Glass Hearts is designed to come alongside and guide young fathers ages 16-21 in successfully building into the critical areas of their lives--physical, emotional, spiritual, social, and educational. The components of our program draw on positive long-term relationships to build key personal strength and skill-sets in the young dads. All of this resulting in young fathers finding employment and moving towards careers; which is a key component of stepping out of poverty. This is accomplished through building trust and focusing on the dad's gifts, talents, and abilities rather than their deficiencies and/or lack of resources.
Glass Hearts was founded to be a safe haven and resource bridge to serve wounded young adults within the Denver-Metro area. It was quickly discovered that there was a desperate need in serving young fathers due to the lack of resources and programs to serve them. Over the past five years, Glass Hearts has fine tuned from a larger focus on young adults to a specific program serving young fathers. This started within Jefferson County and has expanded to our sole focus is offering services in Aurora, serving within Arapahoe and Adams County. Our signature program, Young Dads Achieving Careers (YDAC) utilizes best practices to support father/child relationships and support young fathers aged 16-21 in providing for and nurturing their children on an ongoing and permanent basis.
Juan, a Latino young dad with a one-year-old daughter, was encouraged to contact Glass Hearts. He took the normal route and didn't contact me. I left him a phone message and again a normal response--no response. It was right after Christmas and I received a text. Juan didn't want to "meet up," rather, just come and check out the program in person.
Juan showed up to the group and it was immediately clear that he struggled with trust issues: no eye contact, he didn't want to talk, and constantly checked his cell phone. As we started to eat dinner, Juan made it crystal clear that it was his lady who wanted him to come. But I knew from experience that since he showed up there was a desire to be there.
Juan is covered with tattoos, some of which had gang ties; most with huge emotional attachments. It was also apparent that he had struggled with drug and alcohol addiction, and more importantly, he was angry with that deep-seated anger that if not dealt with drives young men towards some very destructive choices.
As the group discussion started, I could tell that Juan didn't want to talk, but we soon found out that he had a lot to say. He began by sharing about a father in prison for life and a mother in and out of jail and rehab. He talked about a brother and grandmother who had raised him. Then, he broke down and shared that December 25th was the one year anniversary for his brother being killed in a gang-related murder. Juan quickly pulled his emotions back (typical to these young men) and said that he never talks to anyone about these feelings--even his lady.
The meeting ended, and I told Juan that we wanted him to join our program, but like all other young dads he would have to fill out an application. He said he would drop it off to me the next day.

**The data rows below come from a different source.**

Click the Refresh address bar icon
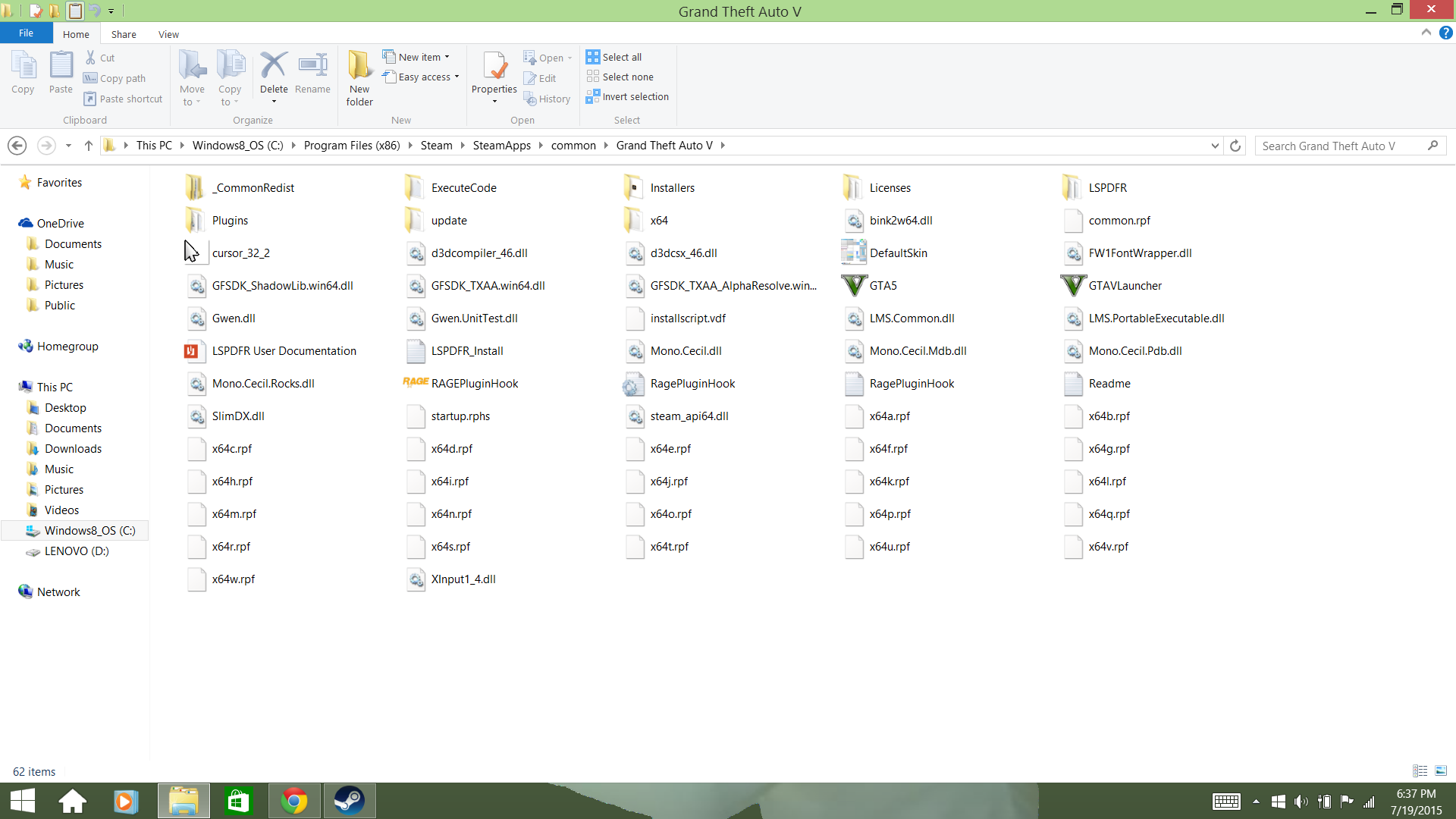Image resolution: width=1456 pixels, height=819 pixels. coord(1235,146)
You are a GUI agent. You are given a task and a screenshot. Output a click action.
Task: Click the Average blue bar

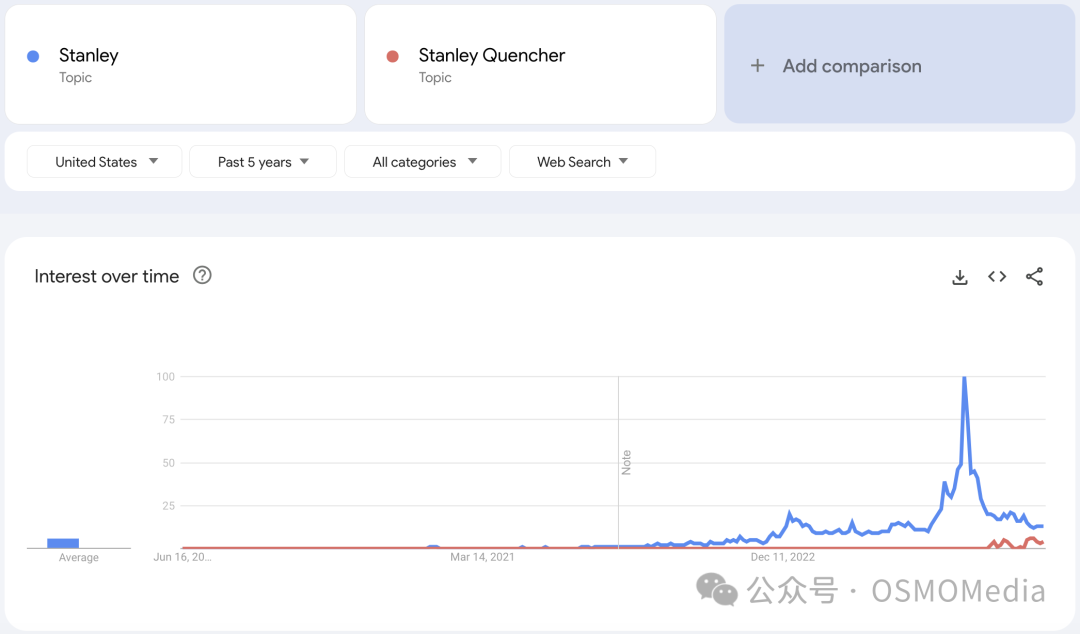[63, 543]
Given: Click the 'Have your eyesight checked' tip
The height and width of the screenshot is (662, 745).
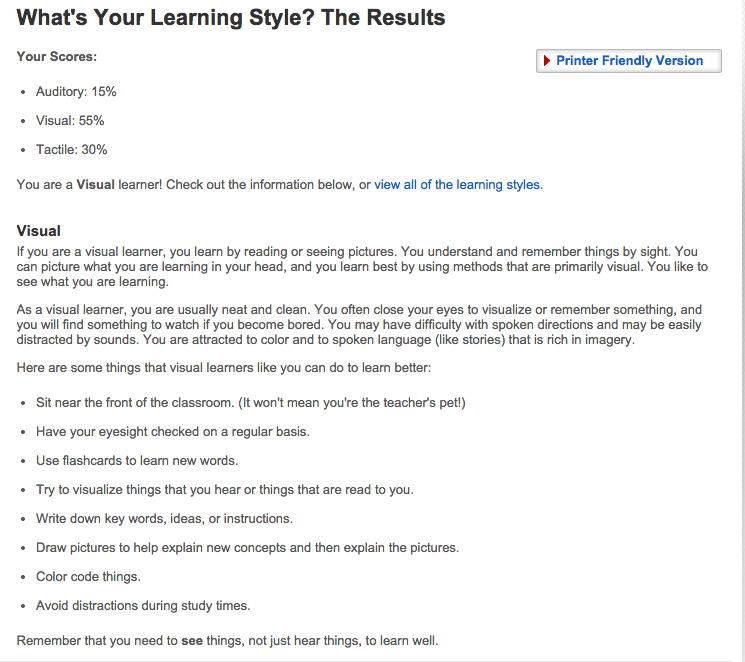Looking at the screenshot, I should click(x=173, y=432).
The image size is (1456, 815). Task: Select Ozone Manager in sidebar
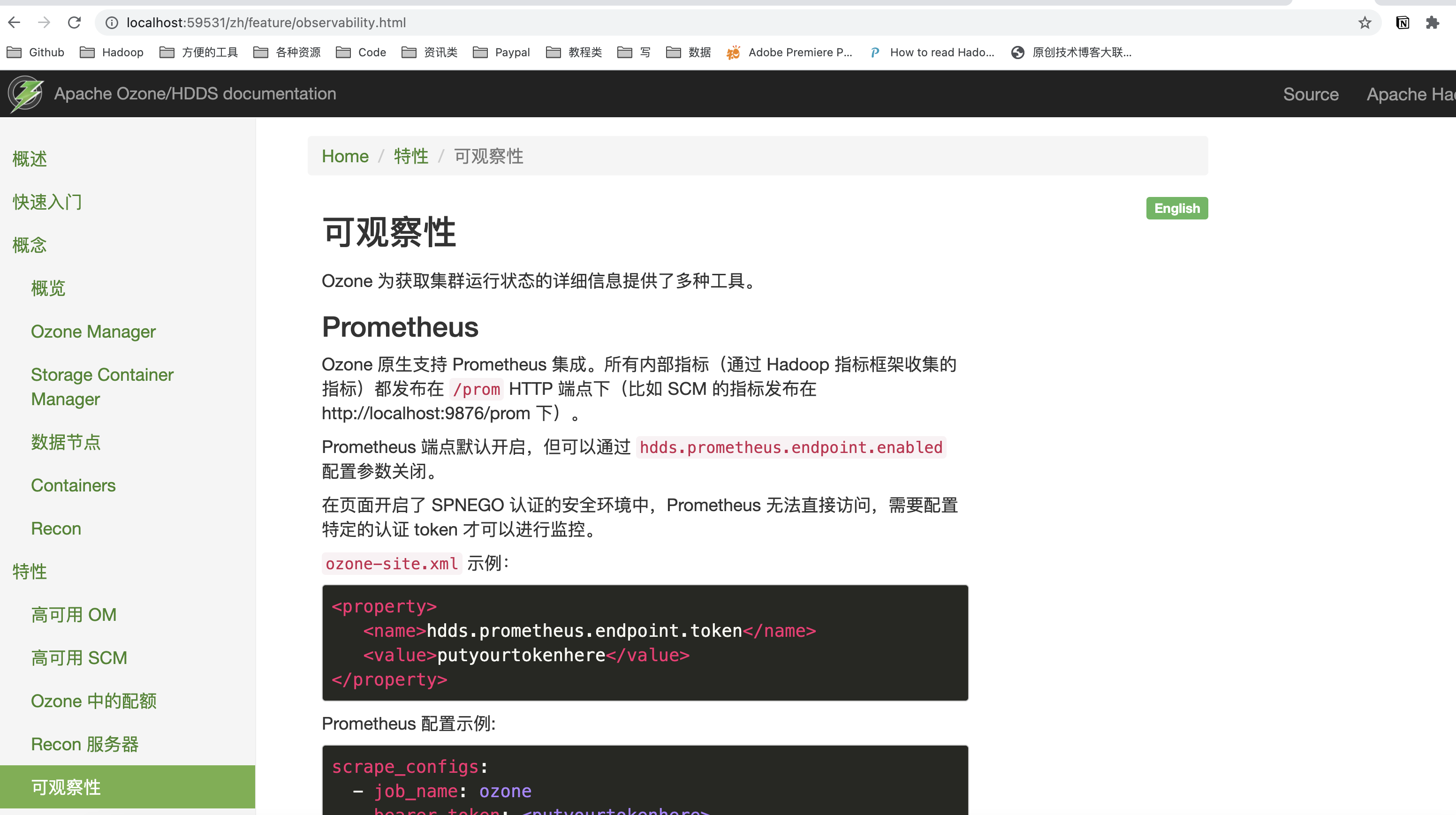click(x=93, y=332)
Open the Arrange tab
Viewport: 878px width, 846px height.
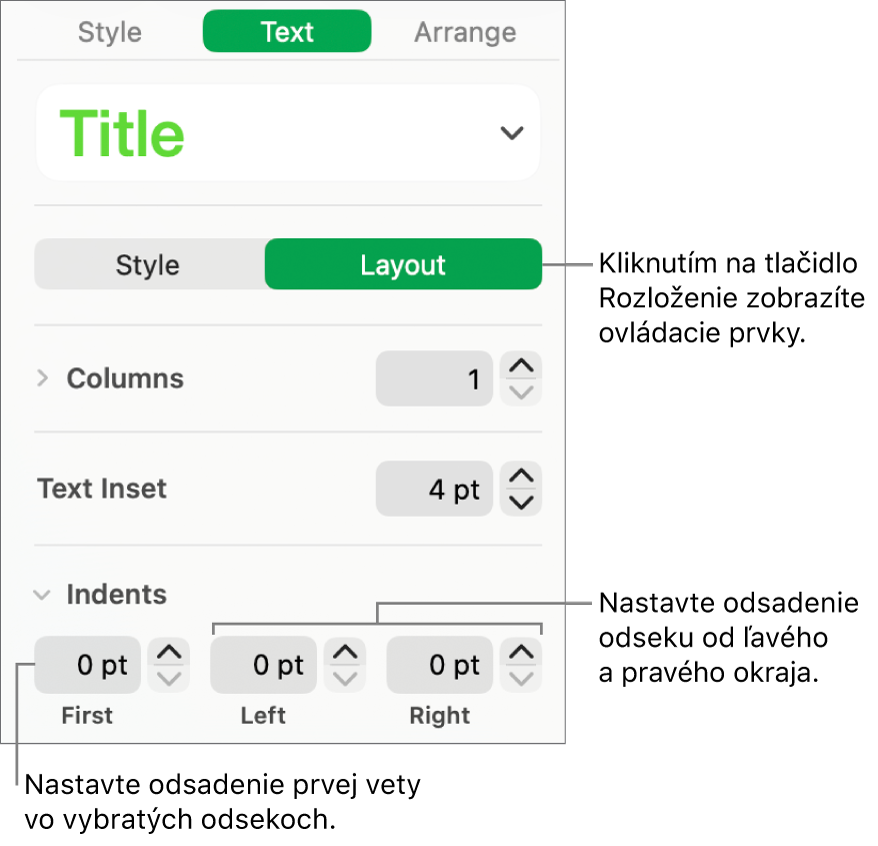[x=465, y=32]
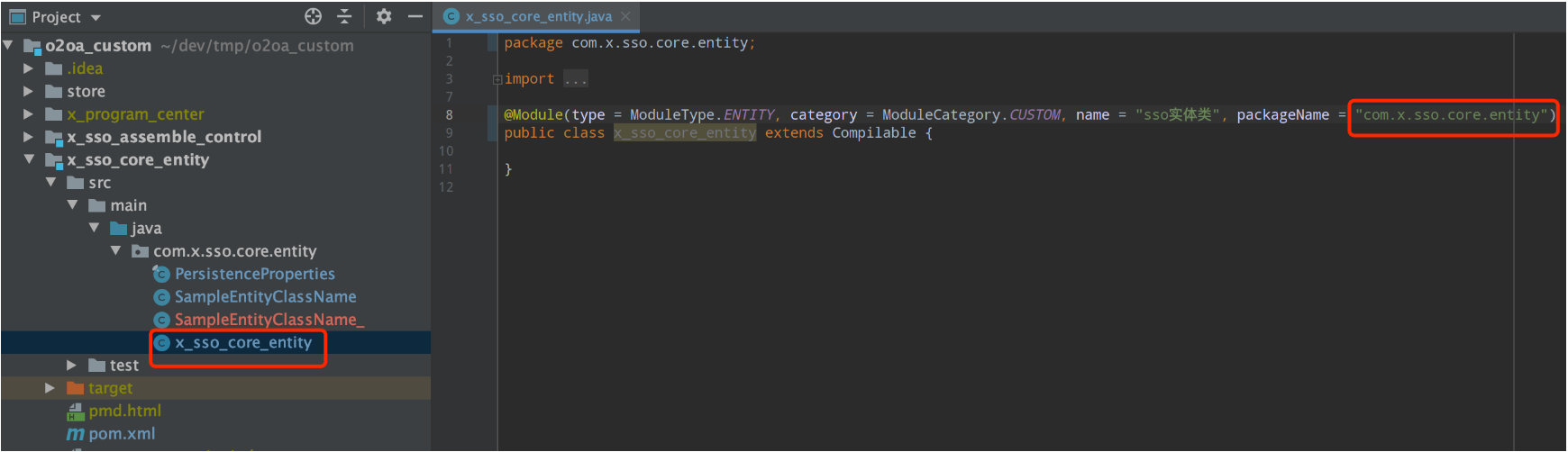Image resolution: width=1568 pixels, height=452 pixels.
Task: Open Project panel settings gear
Action: coord(384,16)

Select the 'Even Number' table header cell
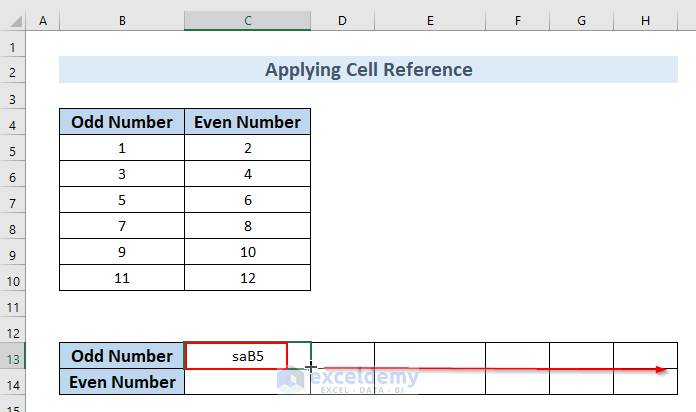point(247,122)
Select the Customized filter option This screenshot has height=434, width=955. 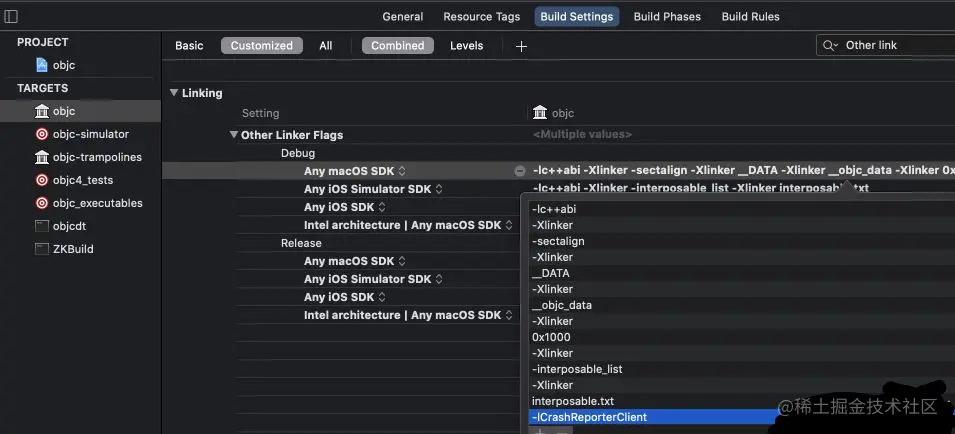click(261, 46)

It was about 30 minutes after the meeting had ended, and to our astonishment, he brought in the completed application!
Juan started to attend the weekly foundation group time and never missed a meeting. We discussed issues such as values (or code for young dads), manhood, jobs, and the big one; "How can I be a good dad when I never had one?" The further we have dug down into Juan's life the freer and more empowered he became.
The many hours of discussion have brought him to a place where he actually enjoys talking. I have talked with his lady and had the privilege of being around his daughter. His lady says the change in Juan is phenomenal. She uses words such as: less anger, desires to be closer, being more responsible, plays more with kids (his daughter and her son) and other important changes.
Juan has worked a construction job for six years, but is not treated well and dreams of being an electrical engineer. We are working with Juan to move towards this dream trying to find a way for him to either take less hours or have us help him find a part-time job so he can get the secondary education he needs.
I recently had the privilege of planning and taking part in a funeral for his 23-year-old cousin. It was amazing to speak with his mom, grandmother, and other family members who shared of a 180 degree change within Juan.
It's been our privilege and honor to serve Juan and his family. Like 99% of young dads we serve, Juan just needed someone to believe in him! Someone to look beyond the tats, piercings, rough background, and see the great steps he has taken, and see the beautiful heart underneath that truly desires to provide stability, safety, and become a great dad.